Aim of the task: Nothing in the data below may be left out; return all of it exactly.

Source data:

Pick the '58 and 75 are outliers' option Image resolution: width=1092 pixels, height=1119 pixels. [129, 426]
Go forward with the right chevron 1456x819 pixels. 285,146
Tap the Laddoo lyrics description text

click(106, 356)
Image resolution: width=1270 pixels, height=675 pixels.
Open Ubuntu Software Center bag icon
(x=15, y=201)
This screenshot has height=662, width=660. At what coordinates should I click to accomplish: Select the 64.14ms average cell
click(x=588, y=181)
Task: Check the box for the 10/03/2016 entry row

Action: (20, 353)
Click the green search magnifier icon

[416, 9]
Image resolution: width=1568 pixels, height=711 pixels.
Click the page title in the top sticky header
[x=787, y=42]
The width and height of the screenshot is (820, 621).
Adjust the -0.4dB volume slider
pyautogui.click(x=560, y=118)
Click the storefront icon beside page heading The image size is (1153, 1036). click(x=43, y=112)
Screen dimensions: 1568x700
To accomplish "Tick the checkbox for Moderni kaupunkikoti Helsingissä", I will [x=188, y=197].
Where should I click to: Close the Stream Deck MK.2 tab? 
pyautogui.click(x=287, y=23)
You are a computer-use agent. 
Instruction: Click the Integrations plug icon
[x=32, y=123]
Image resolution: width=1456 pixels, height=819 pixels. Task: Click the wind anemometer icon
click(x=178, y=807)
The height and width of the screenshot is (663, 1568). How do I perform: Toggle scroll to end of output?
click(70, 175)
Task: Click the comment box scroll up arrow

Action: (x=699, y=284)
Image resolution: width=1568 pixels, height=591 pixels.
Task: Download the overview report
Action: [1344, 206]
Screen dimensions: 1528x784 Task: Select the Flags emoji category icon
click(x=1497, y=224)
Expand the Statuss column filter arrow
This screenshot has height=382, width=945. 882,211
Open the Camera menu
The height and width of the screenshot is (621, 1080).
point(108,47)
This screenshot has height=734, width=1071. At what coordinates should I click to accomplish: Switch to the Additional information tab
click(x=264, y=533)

Exercise answer:
Pick the '58 and 75 are outliers' option Image resolution: width=1092 pixels, height=1119 pixels. [129, 426]
Go forward with the right chevron 1456x819 pixels. 285,146
Tap the Laddoo lyrics description text

click(106, 356)
Image resolution: width=1270 pixels, height=675 pixels.
Open Ubuntu Software Center bag icon
(x=15, y=201)
This screenshot has height=662, width=660. At what coordinates should I click to accomplish: Select the 64.14ms average cell
click(x=588, y=181)
Task: Check the box for the 10/03/2016 entry row

Action: (20, 353)
Click the green search magnifier icon

[416, 9]
Image resolution: width=1568 pixels, height=711 pixels.
Click the page title in the top sticky header
[x=787, y=42]
The width and height of the screenshot is (820, 621).
Adjust the -0.4dB volume slider
pyautogui.click(x=560, y=118)
Click the storefront icon beside page heading The image size is (1153, 1036). click(x=43, y=112)
Screen dimensions: 1568x700
To accomplish "Tick the checkbox for Moderni kaupunkikoti Helsingissä", I will [x=188, y=197].
Where should I click to: Close the Stream Deck MK.2 tab? 
pyautogui.click(x=287, y=23)
You are a computer-use agent. 
Instruction: Click the Integrations plug icon
[x=32, y=123]
Image resolution: width=1456 pixels, height=819 pixels. Task: Click the wind anemometer icon
click(x=178, y=807)
The height and width of the screenshot is (663, 1568). How do I perform: Toggle scroll to end of output?
click(70, 175)
Task: Click the comment box scroll up arrow

Action: (x=699, y=284)
Image resolution: width=1568 pixels, height=591 pixels.
Task: Download the overview report
Action: [1344, 206]
Screen dimensions: 1528x784 Task: Select the Flags emoji category icon
click(x=1497, y=224)
Expand the Statuss column filter arrow
This screenshot has height=382, width=945. 882,211
Open the Camera menu
The height and width of the screenshot is (621, 1080).
point(108,47)
This screenshot has height=734, width=1071. At what coordinates should I click to accomplish: Switch to the Additional information tab
click(x=264, y=533)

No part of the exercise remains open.